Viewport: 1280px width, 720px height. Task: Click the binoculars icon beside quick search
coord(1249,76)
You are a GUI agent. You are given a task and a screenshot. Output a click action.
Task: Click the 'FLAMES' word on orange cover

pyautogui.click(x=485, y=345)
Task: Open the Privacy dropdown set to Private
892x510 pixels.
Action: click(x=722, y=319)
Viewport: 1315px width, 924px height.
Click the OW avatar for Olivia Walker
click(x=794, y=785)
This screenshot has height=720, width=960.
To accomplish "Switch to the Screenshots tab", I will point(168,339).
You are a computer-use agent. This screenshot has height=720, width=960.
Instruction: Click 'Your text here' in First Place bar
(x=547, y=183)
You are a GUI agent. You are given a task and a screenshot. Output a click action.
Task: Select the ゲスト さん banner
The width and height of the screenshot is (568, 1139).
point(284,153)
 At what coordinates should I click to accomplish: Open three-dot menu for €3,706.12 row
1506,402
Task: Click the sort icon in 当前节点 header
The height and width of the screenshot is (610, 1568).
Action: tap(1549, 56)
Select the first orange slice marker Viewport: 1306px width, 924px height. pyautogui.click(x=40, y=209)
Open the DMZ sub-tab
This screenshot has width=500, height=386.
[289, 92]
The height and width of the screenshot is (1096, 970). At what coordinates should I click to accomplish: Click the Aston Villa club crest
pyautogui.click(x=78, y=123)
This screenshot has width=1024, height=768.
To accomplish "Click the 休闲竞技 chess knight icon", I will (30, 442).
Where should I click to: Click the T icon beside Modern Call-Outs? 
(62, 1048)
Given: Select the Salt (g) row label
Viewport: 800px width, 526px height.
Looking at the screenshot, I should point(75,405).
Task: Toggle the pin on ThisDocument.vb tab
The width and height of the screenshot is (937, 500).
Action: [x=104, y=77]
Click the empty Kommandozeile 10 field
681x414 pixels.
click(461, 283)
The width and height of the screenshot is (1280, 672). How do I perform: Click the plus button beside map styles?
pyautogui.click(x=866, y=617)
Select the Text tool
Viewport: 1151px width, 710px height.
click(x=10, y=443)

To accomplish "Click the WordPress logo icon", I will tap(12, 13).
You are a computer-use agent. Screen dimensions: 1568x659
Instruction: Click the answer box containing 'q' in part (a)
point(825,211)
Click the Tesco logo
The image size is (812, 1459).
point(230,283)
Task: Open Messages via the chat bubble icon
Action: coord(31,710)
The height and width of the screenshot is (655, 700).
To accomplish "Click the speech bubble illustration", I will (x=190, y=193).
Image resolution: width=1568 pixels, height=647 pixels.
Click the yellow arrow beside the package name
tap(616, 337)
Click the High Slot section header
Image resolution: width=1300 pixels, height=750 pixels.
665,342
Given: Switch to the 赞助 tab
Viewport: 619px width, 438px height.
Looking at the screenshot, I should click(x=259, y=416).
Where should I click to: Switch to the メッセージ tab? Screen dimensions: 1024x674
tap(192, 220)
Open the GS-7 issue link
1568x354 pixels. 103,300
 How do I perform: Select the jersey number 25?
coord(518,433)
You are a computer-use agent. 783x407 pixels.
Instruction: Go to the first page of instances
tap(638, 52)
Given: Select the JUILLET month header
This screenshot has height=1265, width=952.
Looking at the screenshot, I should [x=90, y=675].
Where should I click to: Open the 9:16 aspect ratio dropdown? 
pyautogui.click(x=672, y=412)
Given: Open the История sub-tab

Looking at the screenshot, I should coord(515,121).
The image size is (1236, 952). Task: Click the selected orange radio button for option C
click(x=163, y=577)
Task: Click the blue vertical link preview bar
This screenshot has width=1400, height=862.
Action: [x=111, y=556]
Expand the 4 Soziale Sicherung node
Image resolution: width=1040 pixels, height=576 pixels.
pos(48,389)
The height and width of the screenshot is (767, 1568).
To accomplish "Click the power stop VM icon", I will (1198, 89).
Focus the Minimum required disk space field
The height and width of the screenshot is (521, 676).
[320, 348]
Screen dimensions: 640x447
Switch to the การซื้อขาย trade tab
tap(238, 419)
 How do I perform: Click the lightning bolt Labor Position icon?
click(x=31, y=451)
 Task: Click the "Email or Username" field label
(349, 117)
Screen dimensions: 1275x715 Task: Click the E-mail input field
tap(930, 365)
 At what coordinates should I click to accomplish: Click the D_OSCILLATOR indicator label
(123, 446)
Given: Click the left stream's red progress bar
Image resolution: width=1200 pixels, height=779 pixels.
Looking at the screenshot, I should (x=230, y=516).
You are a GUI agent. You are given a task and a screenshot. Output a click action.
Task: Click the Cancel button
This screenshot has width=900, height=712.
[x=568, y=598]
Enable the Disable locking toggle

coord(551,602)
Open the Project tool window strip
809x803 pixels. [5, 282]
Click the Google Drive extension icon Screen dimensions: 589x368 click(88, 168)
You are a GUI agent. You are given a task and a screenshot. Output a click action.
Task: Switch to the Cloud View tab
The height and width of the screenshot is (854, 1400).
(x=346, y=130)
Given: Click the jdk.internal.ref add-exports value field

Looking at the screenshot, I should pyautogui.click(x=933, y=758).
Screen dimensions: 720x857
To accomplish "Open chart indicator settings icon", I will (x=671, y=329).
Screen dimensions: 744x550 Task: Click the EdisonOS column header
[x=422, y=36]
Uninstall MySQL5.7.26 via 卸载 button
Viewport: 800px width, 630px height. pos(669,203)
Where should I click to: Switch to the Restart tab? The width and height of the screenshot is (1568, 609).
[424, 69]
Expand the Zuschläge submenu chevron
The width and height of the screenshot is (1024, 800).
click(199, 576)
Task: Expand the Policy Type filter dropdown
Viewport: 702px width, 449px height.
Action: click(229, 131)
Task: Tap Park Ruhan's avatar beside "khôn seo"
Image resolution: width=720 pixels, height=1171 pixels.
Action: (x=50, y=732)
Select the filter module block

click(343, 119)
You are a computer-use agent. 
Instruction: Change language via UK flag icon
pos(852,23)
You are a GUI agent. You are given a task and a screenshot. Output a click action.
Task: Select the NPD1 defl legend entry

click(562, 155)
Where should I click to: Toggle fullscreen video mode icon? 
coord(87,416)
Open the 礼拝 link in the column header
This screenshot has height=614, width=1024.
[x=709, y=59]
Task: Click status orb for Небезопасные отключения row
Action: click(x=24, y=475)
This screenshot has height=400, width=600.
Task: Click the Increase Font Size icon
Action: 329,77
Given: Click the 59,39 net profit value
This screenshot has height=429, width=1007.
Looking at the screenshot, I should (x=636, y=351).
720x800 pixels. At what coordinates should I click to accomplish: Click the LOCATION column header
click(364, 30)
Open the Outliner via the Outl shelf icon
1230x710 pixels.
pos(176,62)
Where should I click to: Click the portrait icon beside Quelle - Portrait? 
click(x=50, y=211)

=======

# [Aim of the task]
Each line in the listing above from the one containing "Where should I click to: Switch to the メッセージ" through the one containing "You are a computer-use agent. 783x407 pixels." should be repeated exactly, and no other line.

# [Expected answer]
Where should I click to: Switch to the メッセージ tab? Screen dimensions: 1024x674
tap(192, 220)
Open the GS-7 issue link
1568x354 pixels. 103,300
 How do I perform: Select the jersey number 25?
coord(518,433)
You are a computer-use agent. 783x407 pixels.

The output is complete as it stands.